*** INFORMATION SHOWN Section Begins ***
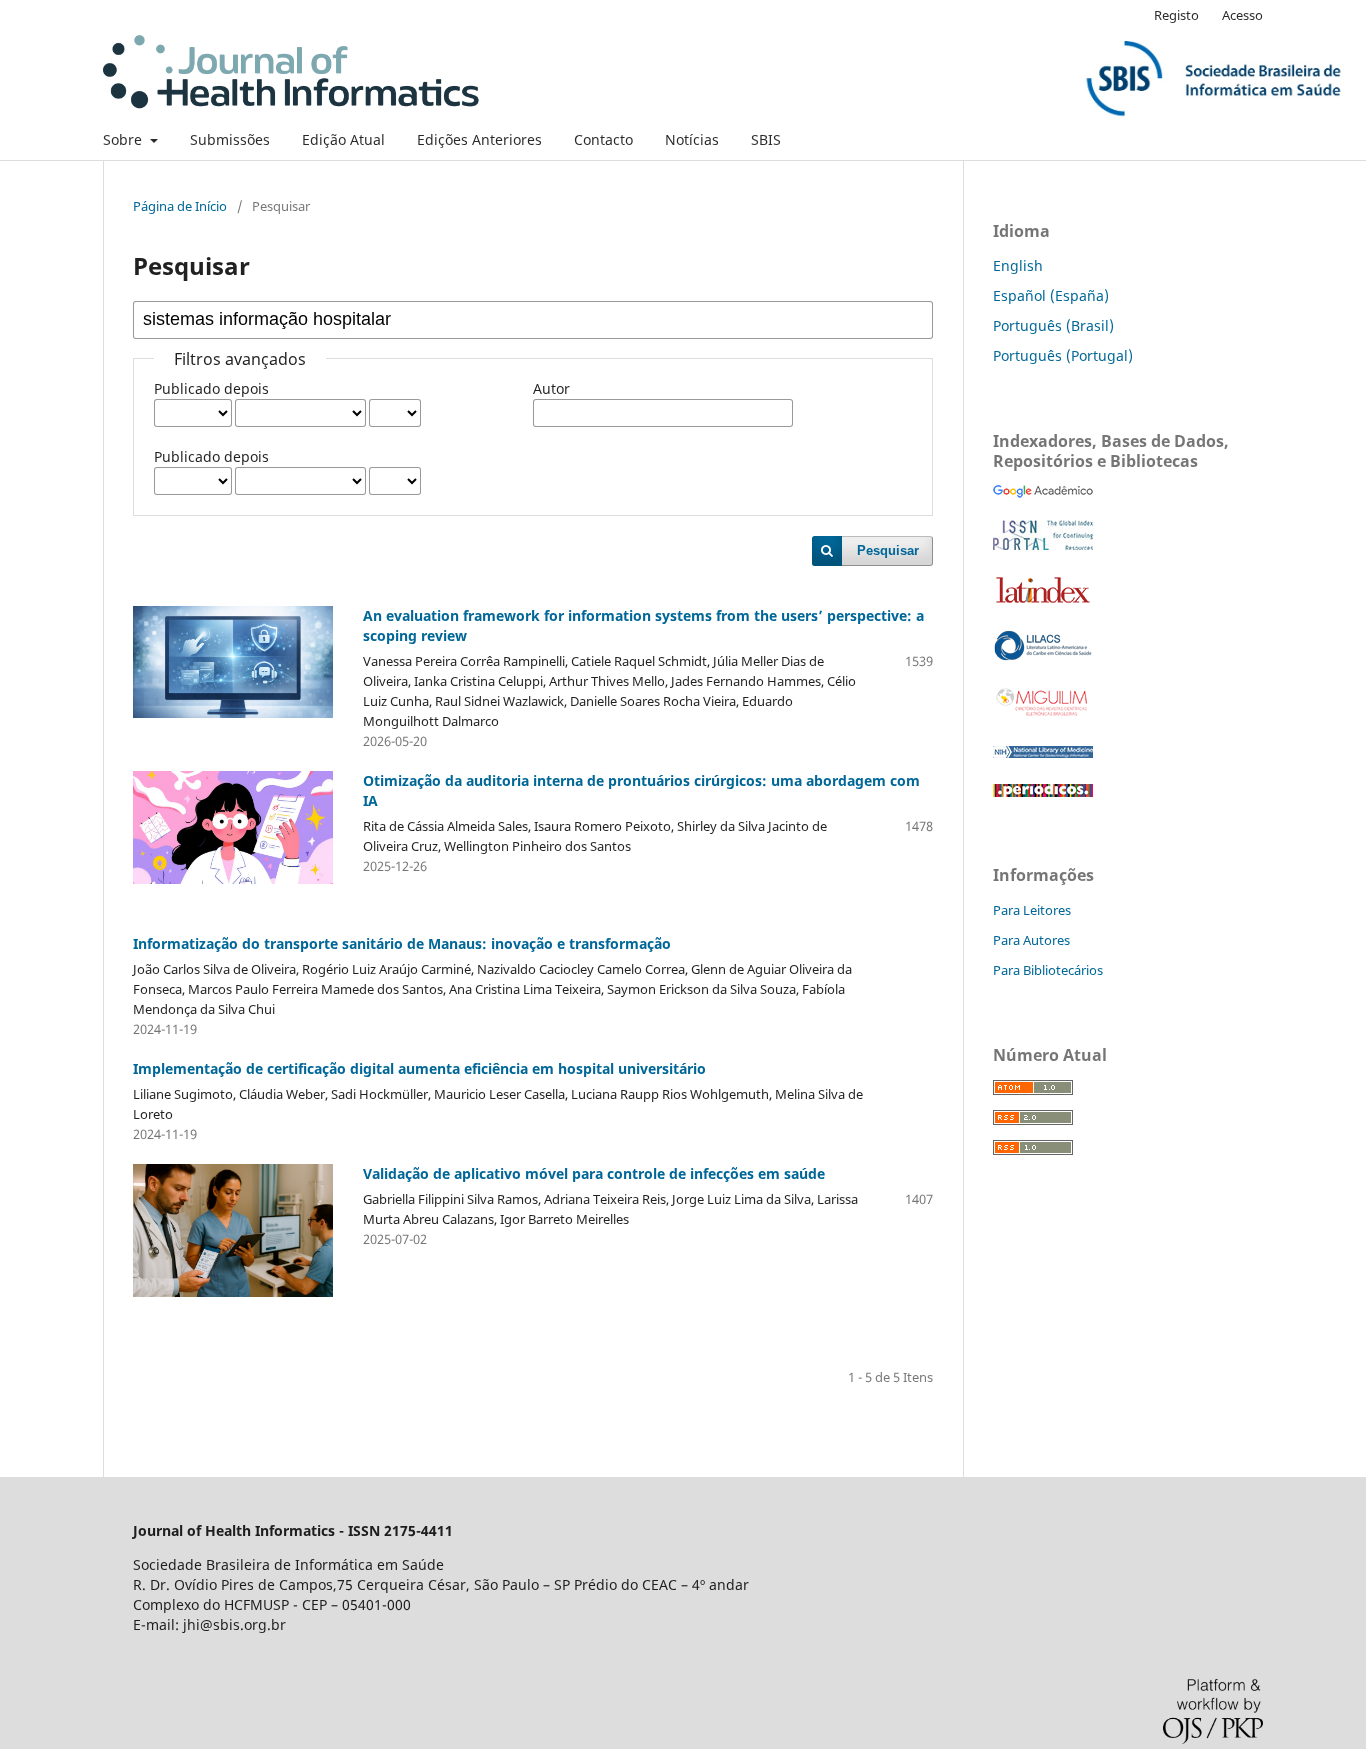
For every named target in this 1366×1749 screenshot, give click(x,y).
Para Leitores (1032, 910)
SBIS (766, 139)
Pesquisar (888, 550)
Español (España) (1051, 295)
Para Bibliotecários (1048, 970)
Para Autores (1031, 940)
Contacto (603, 139)
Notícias (692, 139)
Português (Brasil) (1053, 325)
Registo (1176, 15)
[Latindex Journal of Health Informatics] (1043, 602)
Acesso (1242, 15)
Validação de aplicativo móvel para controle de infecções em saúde (594, 1173)
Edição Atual (343, 139)
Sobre (124, 139)
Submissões (230, 139)
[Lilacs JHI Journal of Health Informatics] (1043, 655)
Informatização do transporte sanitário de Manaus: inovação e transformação (402, 943)
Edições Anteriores (479, 139)
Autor (551, 388)
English (1018, 265)
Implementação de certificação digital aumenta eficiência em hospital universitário (419, 1068)
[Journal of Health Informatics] (1043, 492)
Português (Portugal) (1063, 355)
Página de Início (180, 206)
*** INFORMATION SHOWN Section Ends ***
ACTIVITY
Every entry above should be duplicated exactly. Do not include the images.

ANSWER TO THIS EXERCISE
For every named target in this 1366×1749 screenshot, give click(x,y).
Para Leitores (1032, 910)
SBIS (766, 139)
Pesquisar (888, 550)
Español (España) (1051, 295)
Para Bibliotecários (1048, 970)
Para Autores (1031, 940)
Contacto (603, 139)
Notícias (692, 139)
Português (Brasil) (1053, 325)
Registo (1176, 15)
[Latindex Journal of Health Informatics] (1043, 602)
Acesso (1242, 15)
Validação de aplicativo móvel para controle de infecções em saúde (594, 1173)
Edição Atual (343, 139)
Sobre (124, 139)
Submissões (230, 139)
[Lilacs JHI Journal of Health Informatics] (1043, 655)
Informatização do transporte sanitário de Manaus: inovação e transformação (402, 943)
Edições Anteriores (479, 139)
Autor (551, 388)
English (1018, 265)
Implementação de certificação digital aumenta eficiência em hospital universitário (419, 1068)
[Journal of Health Informatics] (1043, 492)
Português (Portugal) (1063, 355)
Página de Início (180, 206)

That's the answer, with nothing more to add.